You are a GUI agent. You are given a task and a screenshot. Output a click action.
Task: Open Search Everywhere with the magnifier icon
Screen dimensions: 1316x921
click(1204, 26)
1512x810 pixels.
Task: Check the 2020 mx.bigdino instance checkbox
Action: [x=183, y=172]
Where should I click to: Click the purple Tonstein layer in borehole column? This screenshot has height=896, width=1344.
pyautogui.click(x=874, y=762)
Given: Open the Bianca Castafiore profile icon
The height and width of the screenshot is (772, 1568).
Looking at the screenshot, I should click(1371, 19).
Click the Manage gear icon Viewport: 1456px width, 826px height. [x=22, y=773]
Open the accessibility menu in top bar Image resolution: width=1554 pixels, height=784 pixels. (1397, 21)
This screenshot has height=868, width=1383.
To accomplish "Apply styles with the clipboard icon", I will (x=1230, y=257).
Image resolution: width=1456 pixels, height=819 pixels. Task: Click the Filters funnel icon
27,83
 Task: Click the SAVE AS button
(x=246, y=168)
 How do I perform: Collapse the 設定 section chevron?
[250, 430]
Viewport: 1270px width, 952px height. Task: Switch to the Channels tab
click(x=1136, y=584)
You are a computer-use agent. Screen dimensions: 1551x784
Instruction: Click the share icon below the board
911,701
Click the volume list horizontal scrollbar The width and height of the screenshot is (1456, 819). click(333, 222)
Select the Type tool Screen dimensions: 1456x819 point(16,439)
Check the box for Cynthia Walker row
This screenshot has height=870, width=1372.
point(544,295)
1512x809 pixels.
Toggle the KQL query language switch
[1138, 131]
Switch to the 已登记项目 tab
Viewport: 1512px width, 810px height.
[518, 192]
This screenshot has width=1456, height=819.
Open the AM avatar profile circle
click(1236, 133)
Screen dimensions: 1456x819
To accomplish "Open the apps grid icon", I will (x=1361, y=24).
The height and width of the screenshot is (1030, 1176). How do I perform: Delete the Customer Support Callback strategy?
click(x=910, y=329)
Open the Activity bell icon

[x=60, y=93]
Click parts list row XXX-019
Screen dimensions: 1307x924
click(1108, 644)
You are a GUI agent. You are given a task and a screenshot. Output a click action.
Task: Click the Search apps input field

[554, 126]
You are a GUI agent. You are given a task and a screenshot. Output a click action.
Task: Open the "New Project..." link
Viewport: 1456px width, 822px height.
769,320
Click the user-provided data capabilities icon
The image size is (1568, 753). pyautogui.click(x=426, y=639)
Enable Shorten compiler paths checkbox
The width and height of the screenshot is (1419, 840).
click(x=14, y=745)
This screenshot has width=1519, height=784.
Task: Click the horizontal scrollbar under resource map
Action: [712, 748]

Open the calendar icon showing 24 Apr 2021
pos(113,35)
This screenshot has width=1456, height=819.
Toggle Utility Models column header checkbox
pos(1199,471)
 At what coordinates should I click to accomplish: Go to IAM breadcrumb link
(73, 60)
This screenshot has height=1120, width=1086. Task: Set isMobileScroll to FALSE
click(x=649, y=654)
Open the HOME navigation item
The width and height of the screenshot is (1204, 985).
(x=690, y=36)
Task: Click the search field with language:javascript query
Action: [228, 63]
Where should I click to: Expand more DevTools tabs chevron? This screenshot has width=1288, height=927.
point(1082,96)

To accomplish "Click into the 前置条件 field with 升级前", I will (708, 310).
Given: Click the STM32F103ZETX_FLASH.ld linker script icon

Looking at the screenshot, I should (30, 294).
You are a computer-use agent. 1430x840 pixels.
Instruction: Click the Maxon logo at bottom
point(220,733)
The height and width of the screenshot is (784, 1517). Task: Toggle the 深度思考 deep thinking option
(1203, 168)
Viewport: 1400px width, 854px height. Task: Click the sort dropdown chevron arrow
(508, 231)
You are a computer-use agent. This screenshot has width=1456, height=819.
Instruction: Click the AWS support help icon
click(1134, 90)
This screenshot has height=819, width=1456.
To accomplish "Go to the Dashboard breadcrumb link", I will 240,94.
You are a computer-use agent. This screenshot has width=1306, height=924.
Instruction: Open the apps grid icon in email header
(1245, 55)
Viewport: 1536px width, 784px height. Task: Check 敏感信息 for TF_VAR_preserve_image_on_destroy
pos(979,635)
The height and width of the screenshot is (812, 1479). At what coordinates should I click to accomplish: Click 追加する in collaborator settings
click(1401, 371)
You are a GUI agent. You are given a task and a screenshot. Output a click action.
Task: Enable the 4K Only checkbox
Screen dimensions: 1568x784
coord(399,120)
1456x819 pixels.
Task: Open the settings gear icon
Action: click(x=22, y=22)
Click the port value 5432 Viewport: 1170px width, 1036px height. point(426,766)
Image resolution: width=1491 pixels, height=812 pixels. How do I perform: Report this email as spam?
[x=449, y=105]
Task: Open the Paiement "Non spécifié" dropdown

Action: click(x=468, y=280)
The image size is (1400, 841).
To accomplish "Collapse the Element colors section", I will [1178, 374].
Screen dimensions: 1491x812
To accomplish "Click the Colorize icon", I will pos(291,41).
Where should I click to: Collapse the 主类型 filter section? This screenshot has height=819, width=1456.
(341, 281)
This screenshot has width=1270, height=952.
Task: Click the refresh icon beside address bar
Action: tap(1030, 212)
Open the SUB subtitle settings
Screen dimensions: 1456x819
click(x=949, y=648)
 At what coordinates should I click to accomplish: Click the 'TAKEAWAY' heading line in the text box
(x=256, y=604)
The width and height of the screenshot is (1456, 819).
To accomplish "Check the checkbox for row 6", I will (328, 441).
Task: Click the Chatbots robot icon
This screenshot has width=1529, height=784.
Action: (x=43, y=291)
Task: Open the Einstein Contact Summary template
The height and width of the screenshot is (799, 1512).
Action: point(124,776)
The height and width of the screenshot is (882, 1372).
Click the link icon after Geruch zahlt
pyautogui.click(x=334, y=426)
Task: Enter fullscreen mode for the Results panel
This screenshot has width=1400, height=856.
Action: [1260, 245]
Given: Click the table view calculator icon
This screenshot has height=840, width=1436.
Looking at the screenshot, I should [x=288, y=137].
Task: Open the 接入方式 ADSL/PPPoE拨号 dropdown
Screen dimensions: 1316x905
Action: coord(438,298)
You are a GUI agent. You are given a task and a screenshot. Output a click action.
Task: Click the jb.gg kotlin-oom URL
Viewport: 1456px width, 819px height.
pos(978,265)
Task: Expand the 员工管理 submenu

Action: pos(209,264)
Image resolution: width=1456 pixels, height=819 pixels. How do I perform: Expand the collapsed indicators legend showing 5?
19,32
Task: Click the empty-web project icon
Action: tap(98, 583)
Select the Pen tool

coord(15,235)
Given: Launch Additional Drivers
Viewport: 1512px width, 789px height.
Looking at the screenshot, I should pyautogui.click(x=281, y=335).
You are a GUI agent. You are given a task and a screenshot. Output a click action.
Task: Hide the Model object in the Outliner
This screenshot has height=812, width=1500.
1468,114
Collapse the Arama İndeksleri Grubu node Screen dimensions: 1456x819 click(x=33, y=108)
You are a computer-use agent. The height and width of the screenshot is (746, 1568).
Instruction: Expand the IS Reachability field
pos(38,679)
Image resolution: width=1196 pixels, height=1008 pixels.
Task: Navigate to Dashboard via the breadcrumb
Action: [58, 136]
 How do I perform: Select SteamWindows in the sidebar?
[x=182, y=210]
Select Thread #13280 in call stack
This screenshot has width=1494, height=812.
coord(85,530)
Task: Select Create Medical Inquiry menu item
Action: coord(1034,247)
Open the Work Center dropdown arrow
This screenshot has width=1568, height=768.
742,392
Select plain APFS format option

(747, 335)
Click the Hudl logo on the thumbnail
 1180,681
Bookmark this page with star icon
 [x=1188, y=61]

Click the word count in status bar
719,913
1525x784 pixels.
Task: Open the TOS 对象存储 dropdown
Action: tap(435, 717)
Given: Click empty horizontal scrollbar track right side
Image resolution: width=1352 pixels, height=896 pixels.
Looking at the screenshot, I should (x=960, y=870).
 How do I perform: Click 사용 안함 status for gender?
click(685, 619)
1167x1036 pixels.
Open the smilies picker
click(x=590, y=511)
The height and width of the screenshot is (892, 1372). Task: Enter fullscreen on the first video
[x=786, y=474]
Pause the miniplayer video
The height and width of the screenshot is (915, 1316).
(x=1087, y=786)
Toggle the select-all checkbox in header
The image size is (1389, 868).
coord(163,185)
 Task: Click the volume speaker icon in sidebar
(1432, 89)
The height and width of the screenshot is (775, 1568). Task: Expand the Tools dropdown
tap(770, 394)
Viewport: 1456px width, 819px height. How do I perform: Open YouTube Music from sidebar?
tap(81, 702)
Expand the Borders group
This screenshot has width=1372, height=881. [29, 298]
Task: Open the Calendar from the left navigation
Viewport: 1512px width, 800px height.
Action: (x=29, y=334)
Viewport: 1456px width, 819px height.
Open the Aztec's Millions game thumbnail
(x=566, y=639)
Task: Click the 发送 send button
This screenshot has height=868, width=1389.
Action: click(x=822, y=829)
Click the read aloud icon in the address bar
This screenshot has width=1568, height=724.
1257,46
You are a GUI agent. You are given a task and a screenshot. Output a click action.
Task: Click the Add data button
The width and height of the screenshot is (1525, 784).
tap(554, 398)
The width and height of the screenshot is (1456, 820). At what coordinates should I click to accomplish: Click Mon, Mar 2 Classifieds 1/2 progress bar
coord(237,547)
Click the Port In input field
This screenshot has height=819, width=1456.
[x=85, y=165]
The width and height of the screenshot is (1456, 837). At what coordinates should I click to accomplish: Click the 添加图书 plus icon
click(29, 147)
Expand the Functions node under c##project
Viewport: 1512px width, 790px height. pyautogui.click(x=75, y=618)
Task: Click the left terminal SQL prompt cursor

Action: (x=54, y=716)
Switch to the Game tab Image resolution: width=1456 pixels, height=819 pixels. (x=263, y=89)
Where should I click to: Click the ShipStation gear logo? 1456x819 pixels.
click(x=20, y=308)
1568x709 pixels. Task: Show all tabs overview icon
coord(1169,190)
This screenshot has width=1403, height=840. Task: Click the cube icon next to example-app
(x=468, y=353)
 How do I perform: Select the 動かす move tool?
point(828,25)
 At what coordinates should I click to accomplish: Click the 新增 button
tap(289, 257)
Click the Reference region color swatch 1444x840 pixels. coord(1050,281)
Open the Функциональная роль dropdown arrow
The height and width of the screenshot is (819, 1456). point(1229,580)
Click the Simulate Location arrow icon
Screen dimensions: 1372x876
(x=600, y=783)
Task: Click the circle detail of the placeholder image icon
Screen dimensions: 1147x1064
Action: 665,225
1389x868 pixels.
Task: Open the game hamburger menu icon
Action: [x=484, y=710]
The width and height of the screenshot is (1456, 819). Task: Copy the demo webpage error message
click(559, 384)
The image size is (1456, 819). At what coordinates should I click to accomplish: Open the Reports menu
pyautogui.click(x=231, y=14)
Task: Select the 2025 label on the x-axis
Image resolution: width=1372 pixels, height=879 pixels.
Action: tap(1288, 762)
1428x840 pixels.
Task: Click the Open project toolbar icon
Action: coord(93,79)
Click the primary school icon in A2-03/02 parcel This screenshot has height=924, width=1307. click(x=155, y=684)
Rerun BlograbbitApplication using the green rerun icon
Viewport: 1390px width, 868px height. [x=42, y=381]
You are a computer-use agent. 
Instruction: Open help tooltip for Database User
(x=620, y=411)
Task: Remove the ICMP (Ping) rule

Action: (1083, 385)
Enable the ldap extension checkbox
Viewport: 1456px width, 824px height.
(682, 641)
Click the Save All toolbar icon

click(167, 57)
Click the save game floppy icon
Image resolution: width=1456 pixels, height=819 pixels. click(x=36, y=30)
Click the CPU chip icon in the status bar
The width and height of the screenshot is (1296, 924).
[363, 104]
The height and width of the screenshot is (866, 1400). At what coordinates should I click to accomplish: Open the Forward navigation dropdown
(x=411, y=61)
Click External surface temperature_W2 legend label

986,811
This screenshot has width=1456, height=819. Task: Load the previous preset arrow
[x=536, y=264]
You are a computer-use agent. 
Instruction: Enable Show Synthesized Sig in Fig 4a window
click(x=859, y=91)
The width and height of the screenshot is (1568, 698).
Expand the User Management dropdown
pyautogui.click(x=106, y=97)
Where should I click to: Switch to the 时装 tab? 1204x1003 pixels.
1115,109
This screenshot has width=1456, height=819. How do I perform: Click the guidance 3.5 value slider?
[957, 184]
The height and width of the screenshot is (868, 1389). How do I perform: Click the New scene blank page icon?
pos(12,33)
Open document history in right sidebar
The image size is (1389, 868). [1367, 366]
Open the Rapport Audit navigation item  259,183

────

▶ YOUR GOAL:
From the line containing "The width and height of the screenshot is (1568, 698)." down to the last line of the data above, copy every line exactly; leave out all other lines.

▶ ANSWER BOX:
The width and height of the screenshot is (1568, 698).
Expand the User Management dropdown
pyautogui.click(x=106, y=97)
Where should I click to: Switch to the 时装 tab? 1204x1003 pixels.
1115,109
This screenshot has width=1456, height=819. How do I perform: Click the guidance 3.5 value slider?
[957, 184]
The height and width of the screenshot is (868, 1389). How do I perform: Click the New scene blank page icon?
pos(12,33)
Open document history in right sidebar
The image size is (1389, 868). [1367, 366]
Open the Rapport Audit navigation item  259,183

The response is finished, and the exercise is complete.